◆ Exercise description ◆
Nothing but the exact text of the entries should appear in your answer; pictures stay out.
BEGIN Records to use
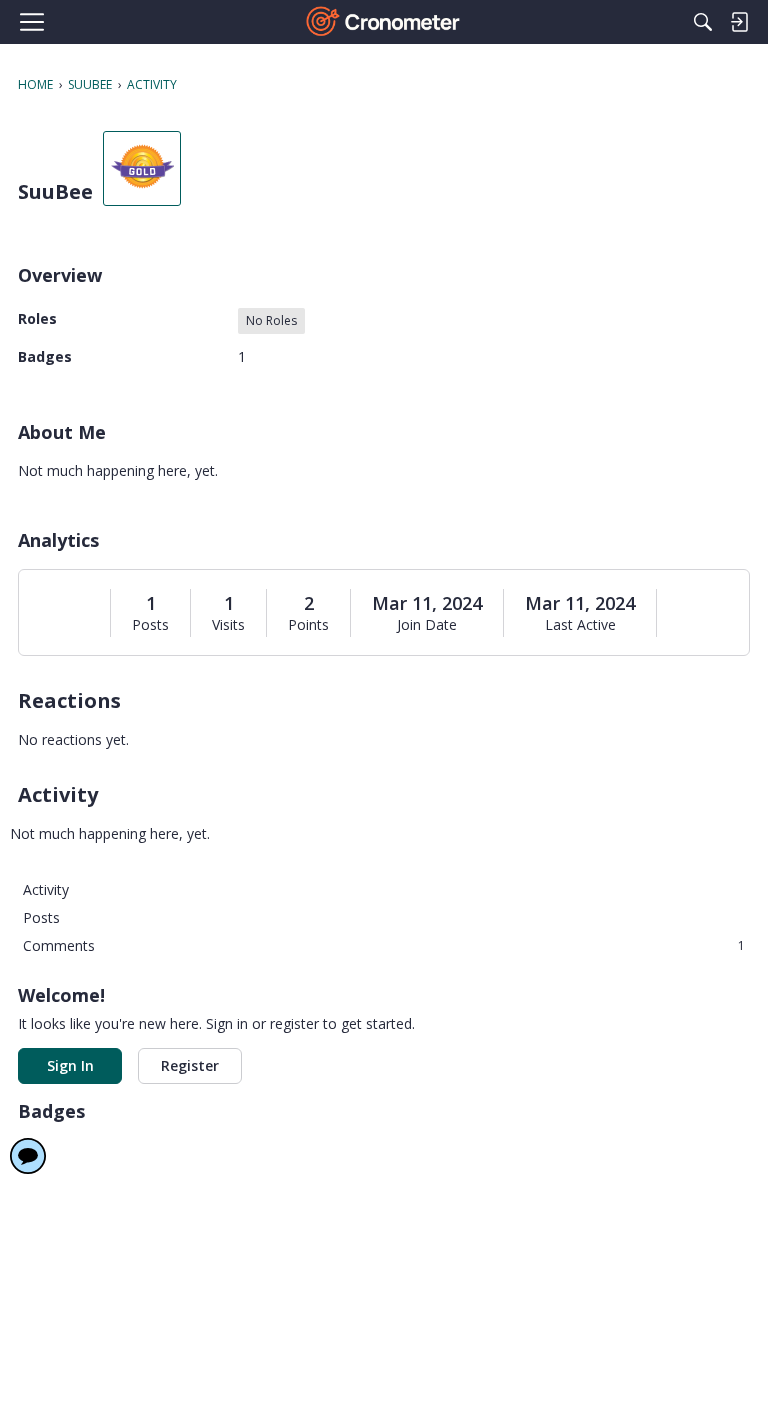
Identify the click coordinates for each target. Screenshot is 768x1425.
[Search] (703, 22)
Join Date (427, 625)
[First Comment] (28, 1156)
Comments (384, 945)
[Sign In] (739, 22)
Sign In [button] (70, 1065)
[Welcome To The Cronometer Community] (384, 22)
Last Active (580, 625)
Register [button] (190, 1065)
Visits (228, 625)
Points (308, 625)
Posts (150, 625)
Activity (46, 889)
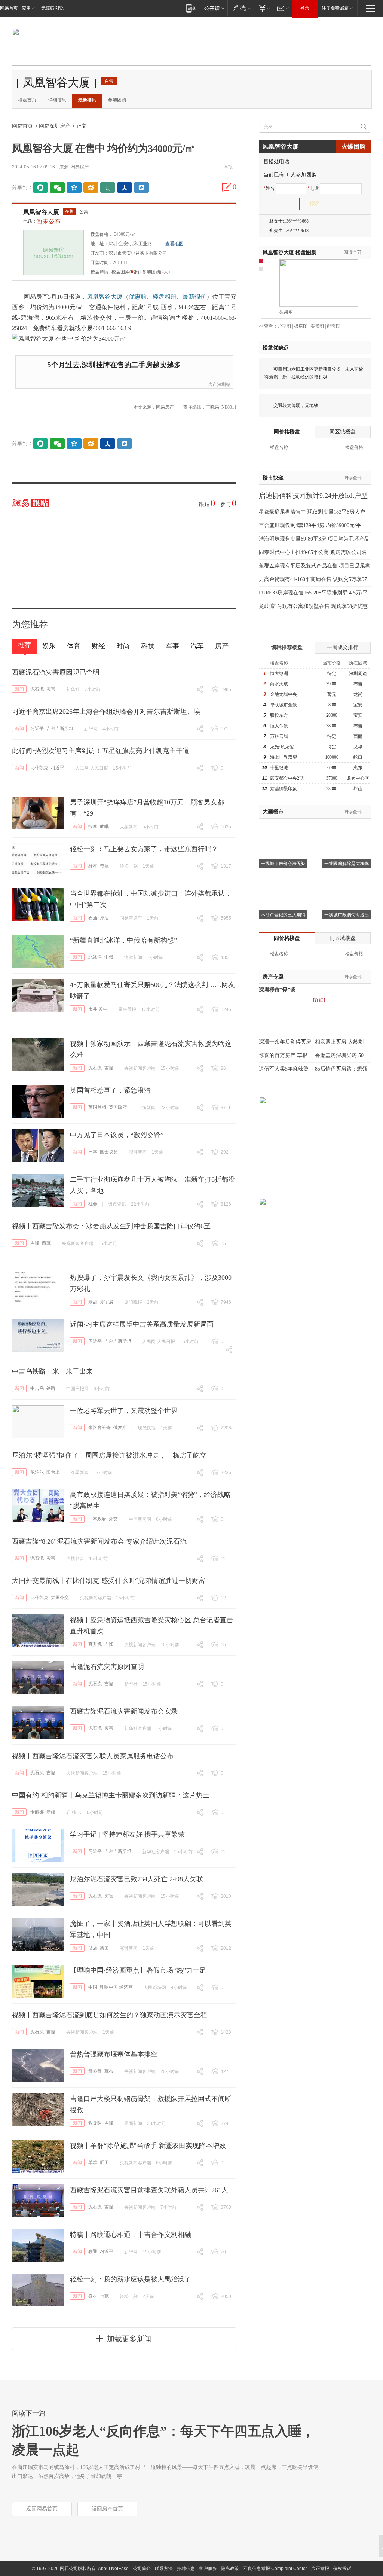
END Records to use
◆ Response below ◆
Identify the click coordinates for each target. Screenshot is 768x1425.
[Search] (703, 22)
Join Date (427, 625)
[First Comment] (28, 1156)
Comments (384, 945)
[Sign In] (739, 22)
Sign In [button] (70, 1065)
[Welcome To The Cronometer Community] (384, 22)
Last Active (580, 625)
Register [button] (190, 1065)
Visits (228, 625)
Points (308, 625)
Posts (150, 625)
Activity (46, 889)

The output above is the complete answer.